* **Work task**:
Nothing but the data, repeated exactly, belongs in the answer.

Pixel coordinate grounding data
**********

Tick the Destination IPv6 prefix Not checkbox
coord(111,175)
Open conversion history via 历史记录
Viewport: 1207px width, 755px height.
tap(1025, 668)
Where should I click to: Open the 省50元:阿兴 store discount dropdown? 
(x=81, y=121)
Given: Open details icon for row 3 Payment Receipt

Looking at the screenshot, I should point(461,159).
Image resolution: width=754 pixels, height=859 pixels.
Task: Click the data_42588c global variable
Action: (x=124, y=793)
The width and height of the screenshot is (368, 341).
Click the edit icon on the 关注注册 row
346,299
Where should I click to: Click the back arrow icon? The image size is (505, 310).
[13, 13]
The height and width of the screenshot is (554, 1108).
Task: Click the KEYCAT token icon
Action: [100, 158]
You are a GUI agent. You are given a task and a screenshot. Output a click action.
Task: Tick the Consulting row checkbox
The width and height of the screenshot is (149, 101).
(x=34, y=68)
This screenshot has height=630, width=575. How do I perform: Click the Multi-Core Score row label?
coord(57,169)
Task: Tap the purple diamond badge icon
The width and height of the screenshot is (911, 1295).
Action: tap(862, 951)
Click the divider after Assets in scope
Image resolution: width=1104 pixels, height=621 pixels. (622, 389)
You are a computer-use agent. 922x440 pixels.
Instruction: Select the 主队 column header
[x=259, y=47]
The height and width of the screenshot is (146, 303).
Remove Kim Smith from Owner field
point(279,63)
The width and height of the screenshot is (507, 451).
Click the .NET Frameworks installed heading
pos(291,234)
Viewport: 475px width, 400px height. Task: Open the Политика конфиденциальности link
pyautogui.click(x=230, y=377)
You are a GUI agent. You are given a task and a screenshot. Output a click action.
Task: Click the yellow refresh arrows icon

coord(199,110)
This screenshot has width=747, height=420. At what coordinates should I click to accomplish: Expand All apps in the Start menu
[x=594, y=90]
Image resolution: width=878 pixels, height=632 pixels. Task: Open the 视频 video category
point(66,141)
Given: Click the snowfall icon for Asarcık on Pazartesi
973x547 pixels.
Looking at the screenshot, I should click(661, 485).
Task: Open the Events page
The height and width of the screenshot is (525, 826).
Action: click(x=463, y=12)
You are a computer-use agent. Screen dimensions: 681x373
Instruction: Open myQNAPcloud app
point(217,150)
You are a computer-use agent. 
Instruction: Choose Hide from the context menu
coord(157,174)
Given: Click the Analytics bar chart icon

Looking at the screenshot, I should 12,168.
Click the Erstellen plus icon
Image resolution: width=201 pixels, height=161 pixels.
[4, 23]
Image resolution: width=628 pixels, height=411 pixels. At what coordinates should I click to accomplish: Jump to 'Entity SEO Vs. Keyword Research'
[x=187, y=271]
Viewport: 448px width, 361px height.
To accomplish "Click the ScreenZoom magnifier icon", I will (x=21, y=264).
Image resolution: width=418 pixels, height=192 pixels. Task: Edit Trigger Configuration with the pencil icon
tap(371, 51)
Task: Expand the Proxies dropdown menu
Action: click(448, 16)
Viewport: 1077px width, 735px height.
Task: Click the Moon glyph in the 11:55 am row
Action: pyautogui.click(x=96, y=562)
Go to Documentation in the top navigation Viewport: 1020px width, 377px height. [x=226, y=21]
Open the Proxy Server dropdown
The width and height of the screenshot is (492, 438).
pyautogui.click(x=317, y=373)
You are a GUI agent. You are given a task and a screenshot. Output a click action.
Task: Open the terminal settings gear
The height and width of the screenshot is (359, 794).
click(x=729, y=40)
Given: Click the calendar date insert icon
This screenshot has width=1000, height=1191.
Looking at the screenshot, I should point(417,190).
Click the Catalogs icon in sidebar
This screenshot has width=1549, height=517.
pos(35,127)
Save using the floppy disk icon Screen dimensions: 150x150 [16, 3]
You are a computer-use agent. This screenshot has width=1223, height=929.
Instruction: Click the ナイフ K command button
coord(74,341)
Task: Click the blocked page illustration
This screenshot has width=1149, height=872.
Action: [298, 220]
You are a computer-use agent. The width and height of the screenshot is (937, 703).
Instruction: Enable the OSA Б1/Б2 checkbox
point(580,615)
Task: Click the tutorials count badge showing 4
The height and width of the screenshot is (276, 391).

**********

* **Completed exercise**:
Tick the Destination IPv6 prefix Not checkbox
coord(111,175)
Open conversion history via 历史记录
Viewport: 1207px width, 755px height.
tap(1025, 668)
Where should I click to: Open the 省50元:阿兴 store discount dropdown? 
(x=81, y=121)
Given: Open details icon for row 3 Payment Receipt

Looking at the screenshot, I should point(461,159).
Image resolution: width=754 pixels, height=859 pixels.
Task: Click the data_42588c global variable
Action: (x=124, y=793)
The width and height of the screenshot is (368, 341).
Click the edit icon on the 关注注册 row
346,299
Where should I click to: Click the back arrow icon? The image size is (505, 310).
[13, 13]
The height and width of the screenshot is (554, 1108).
Task: Click the KEYCAT token icon
Action: [100, 158]
You are a GUI agent. You are given a task and a screenshot. Output a click action.
Task: Tick the Consulting row checkbox
The width and height of the screenshot is (149, 101).
(x=34, y=68)
This screenshot has height=630, width=575. How do I perform: Click the Multi-Core Score row label?
coord(57,169)
Task: Tap the purple diamond badge icon
The width and height of the screenshot is (911, 1295).
Action: tap(862, 951)
Click the divider after Assets in scope
Image resolution: width=1104 pixels, height=621 pixels. (622, 389)
You are a computer-use agent. 922x440 pixels.
Instruction: Select the 主队 column header
[x=259, y=47]
The height and width of the screenshot is (146, 303).
Remove Kim Smith from Owner field
point(279,63)
The width and height of the screenshot is (507, 451).
Click the .NET Frameworks installed heading
pos(291,234)
Viewport: 475px width, 400px height. Task: Open the Политика конфиденциальности link
pyautogui.click(x=230, y=377)
You are a GUI agent. You are given a task and a screenshot. Output a click action.
Task: Click the yellow refresh arrows icon

coord(199,110)
This screenshot has width=747, height=420. At what coordinates should I click to accomplish: Expand All apps in the Start menu
[x=594, y=90]
Image resolution: width=878 pixels, height=632 pixels. Task: Open the 视频 video category
point(66,141)
Given: Click the snowfall icon for Asarcık on Pazartesi
973x547 pixels.
Looking at the screenshot, I should click(661, 485).
Task: Open the Events page
The height and width of the screenshot is (525, 826).
Action: click(x=463, y=12)
You are a computer-use agent. Screen dimensions: 681x373
Instruction: Open myQNAPcloud app
point(217,150)
You are a computer-use agent. 
Instruction: Choose Hide from the context menu
coord(157,174)
Given: Click the Analytics bar chart icon

Looking at the screenshot, I should 12,168.
Click the Erstellen plus icon
Image resolution: width=201 pixels, height=161 pixels.
[4, 23]
Image resolution: width=628 pixels, height=411 pixels. At what coordinates should I click to accomplish: Jump to 'Entity SEO Vs. Keyword Research'
[x=187, y=271]
Viewport: 448px width, 361px height.
To accomplish "Click the ScreenZoom magnifier icon", I will (x=21, y=264).
Image resolution: width=418 pixels, height=192 pixels. Task: Edit Trigger Configuration with the pencil icon
tap(371, 51)
Task: Expand the Proxies dropdown menu
Action: click(448, 16)
Viewport: 1077px width, 735px height.
Task: Click the Moon glyph in the 11:55 am row
Action: pyautogui.click(x=96, y=562)
Go to Documentation in the top navigation Viewport: 1020px width, 377px height. [x=226, y=21]
Open the Proxy Server dropdown
The width and height of the screenshot is (492, 438).
pyautogui.click(x=317, y=373)
You are a GUI agent. You are given a task and a screenshot. Output a click action.
Task: Open the terminal settings gear
The height and width of the screenshot is (359, 794).
click(x=729, y=40)
Given: Click the calendar date insert icon
This screenshot has width=1000, height=1191.
Looking at the screenshot, I should point(417,190).
Click the Catalogs icon in sidebar
This screenshot has width=1549, height=517.
pos(35,127)
Save using the floppy disk icon Screen dimensions: 150x150 [16, 3]
You are a computer-use agent. This screenshot has width=1223, height=929.
Instruction: Click the ナイフ K command button
coord(74,341)
Task: Click the blocked page illustration
This screenshot has width=1149, height=872.
Action: [298, 220]
You are a computer-use agent. The width and height of the screenshot is (937, 703).
Instruction: Enable the OSA Б1/Б2 checkbox
point(580,615)
Task: Click the tutorials count badge showing 4
The height and width of the screenshot is (276, 391).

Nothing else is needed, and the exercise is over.